Exercise:
Wherever the word "agent" occurs in the listing, copy the whole line.

■ ■ ■ ■

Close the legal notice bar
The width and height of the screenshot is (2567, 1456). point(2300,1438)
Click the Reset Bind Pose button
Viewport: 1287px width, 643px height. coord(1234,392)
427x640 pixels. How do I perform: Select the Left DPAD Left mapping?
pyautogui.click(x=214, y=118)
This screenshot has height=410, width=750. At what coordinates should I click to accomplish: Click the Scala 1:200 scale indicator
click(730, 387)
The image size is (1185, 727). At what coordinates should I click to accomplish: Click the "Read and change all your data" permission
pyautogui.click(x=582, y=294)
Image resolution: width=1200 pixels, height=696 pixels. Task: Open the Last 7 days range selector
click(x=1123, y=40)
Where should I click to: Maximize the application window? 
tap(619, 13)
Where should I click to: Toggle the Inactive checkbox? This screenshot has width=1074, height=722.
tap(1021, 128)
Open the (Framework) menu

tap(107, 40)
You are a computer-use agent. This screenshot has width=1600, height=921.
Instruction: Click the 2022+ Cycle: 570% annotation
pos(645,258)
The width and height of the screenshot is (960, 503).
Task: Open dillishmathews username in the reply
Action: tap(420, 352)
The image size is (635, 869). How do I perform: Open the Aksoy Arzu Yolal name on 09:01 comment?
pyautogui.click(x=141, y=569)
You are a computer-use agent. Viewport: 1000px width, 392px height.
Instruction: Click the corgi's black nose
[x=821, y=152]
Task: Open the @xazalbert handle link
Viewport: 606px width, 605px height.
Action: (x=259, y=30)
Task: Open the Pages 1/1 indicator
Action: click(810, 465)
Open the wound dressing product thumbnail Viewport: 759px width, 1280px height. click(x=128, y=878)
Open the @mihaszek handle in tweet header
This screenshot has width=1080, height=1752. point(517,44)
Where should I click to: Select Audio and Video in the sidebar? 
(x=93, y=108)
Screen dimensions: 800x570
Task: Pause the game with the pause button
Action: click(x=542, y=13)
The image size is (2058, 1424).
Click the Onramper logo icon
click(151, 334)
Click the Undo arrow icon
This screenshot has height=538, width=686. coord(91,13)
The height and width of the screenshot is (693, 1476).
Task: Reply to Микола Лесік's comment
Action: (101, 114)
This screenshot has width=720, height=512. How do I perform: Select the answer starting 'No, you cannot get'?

■ ■ ■ ■

Task response:
You are a computer-use agent. This screenshot has width=1600, height=921.
You are a computer-use agent. Viewport: 1000px width, 392px height.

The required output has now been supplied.